* **YOUR GOAL**:
Change every "icon" to "symbol" in the data from the line containing "Given: Click the remove text styling icon" down through the line containing "Screen dimensions: 613x593". Reproduce those lines with everything else unchanged, leaving out the pictures.

* **MATERIAL FOR THIS EXERCISE**:
-=-=-
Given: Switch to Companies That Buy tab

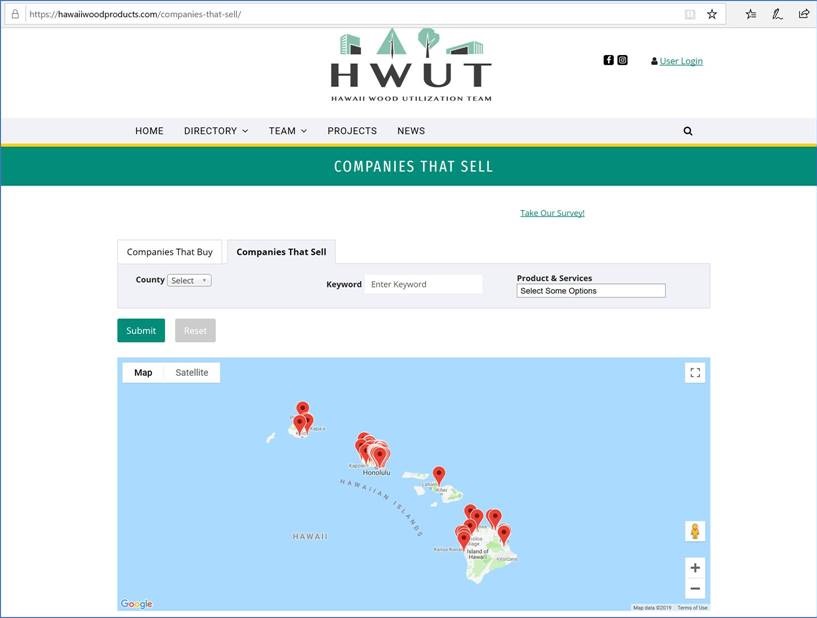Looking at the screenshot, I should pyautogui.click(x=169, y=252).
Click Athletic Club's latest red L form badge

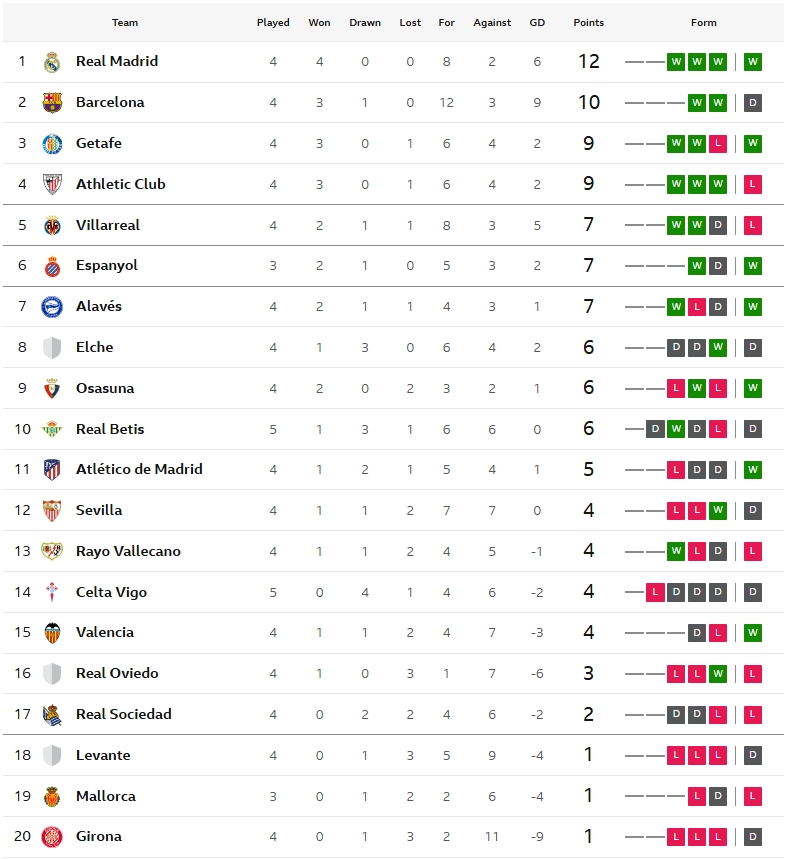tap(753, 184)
-=-=-
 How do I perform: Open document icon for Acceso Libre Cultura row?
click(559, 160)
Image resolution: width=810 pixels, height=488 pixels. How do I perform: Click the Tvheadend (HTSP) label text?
-=-=-
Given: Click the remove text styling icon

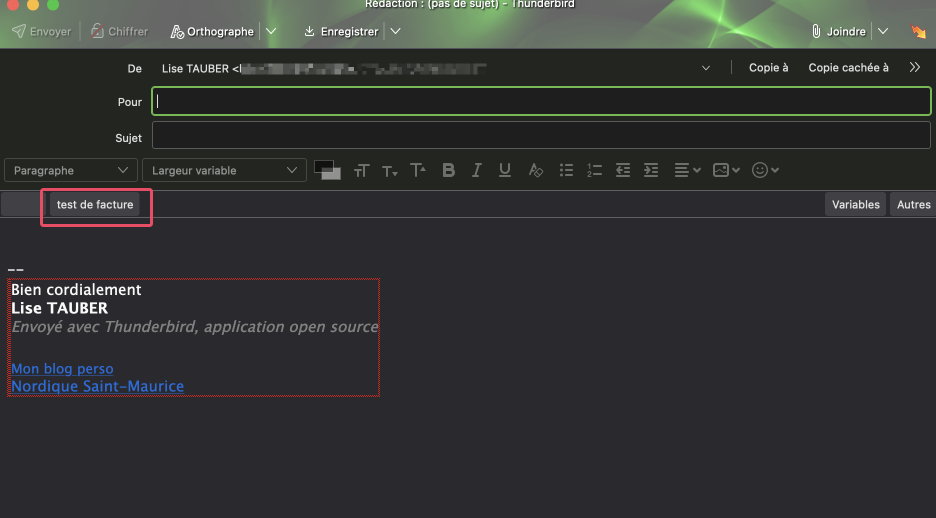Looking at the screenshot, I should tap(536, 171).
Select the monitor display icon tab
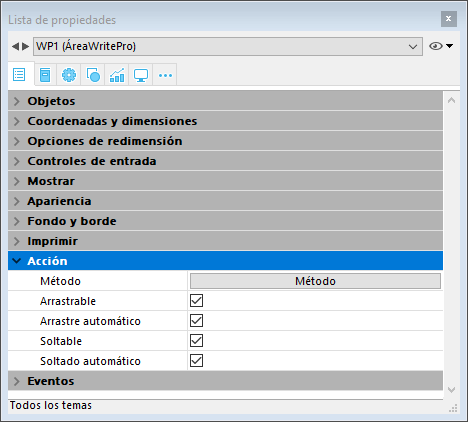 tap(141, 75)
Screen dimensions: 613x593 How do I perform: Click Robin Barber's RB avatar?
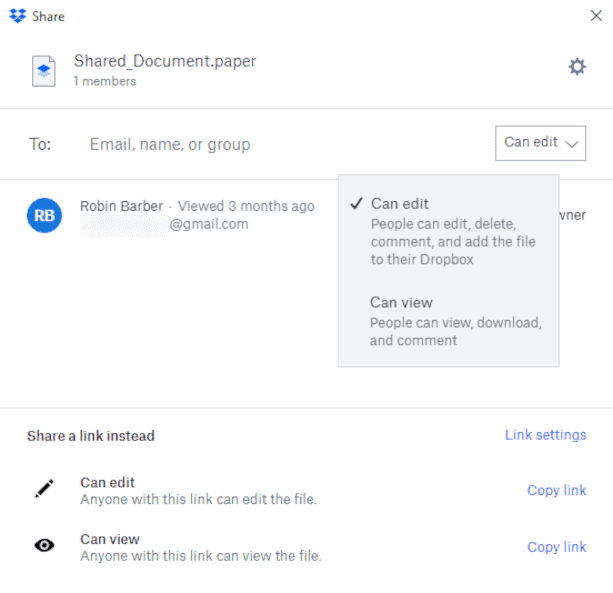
-=-=-
* **COMPLETED EXERCISE**:
Given: Click the remove text styling symbol

Looking at the screenshot, I should tap(536, 171).
Select the monitor display symbol tab
 tap(141, 75)
Screen dimensions: 613x593 How do I perform: Click Robin Barber's RB avatar?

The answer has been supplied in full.